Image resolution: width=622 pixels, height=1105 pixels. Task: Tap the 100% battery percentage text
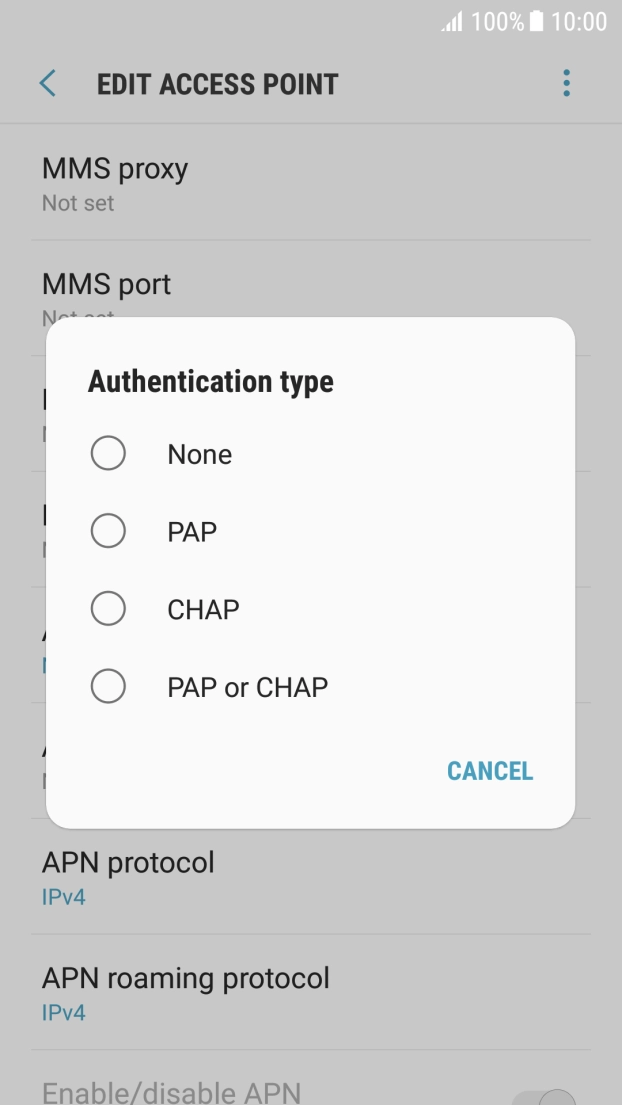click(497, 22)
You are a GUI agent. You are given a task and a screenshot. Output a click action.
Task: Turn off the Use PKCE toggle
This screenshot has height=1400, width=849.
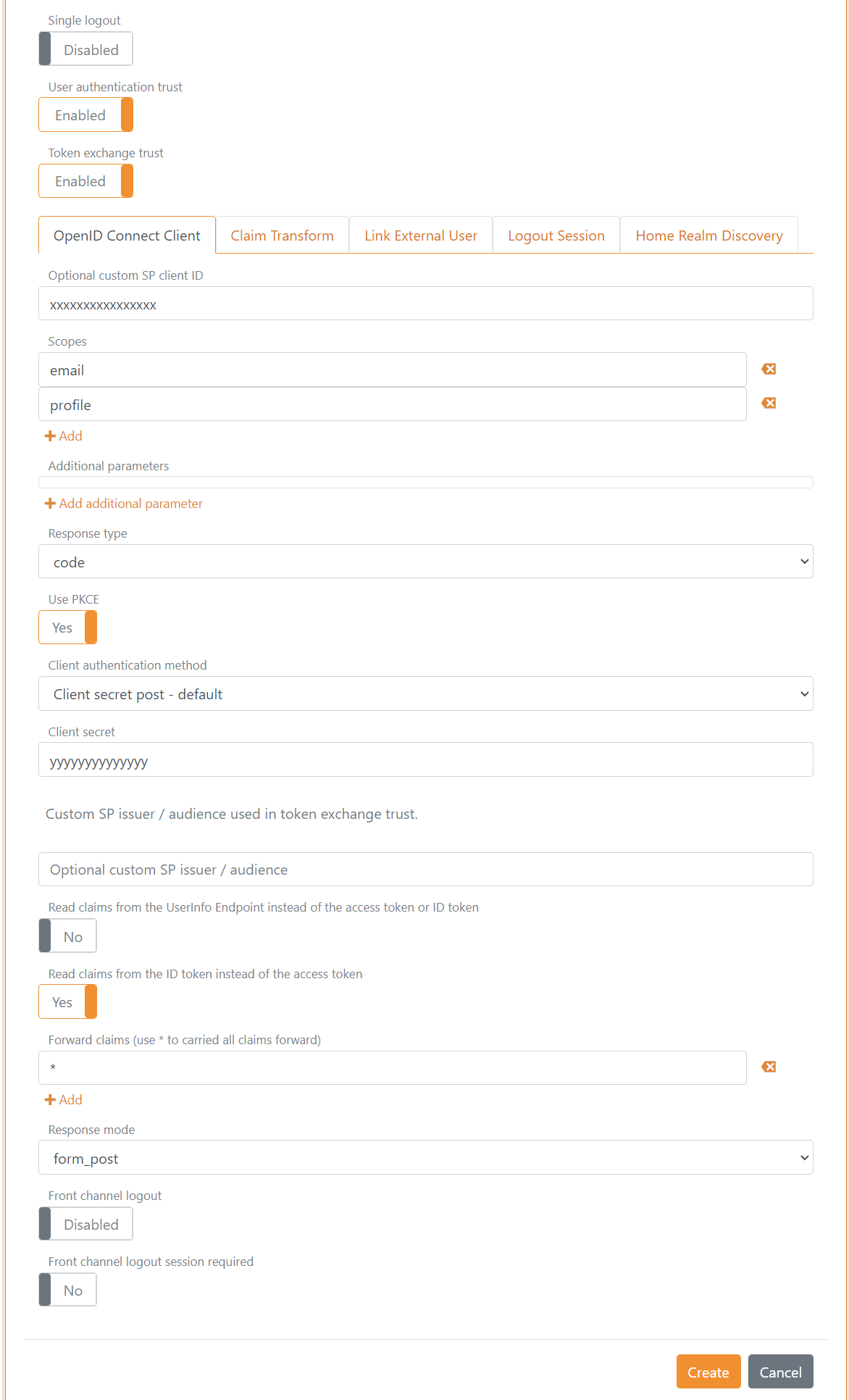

◇ ◇ ◇

- ASSIGNMENT -
When a line in the records above contains the word "screenshot", copy it.

- SOLUTION TO THIS TASK -
You are a GUI agent. You are given a task and a screenshot. Output a click action.
This screenshot has height=1400, width=849.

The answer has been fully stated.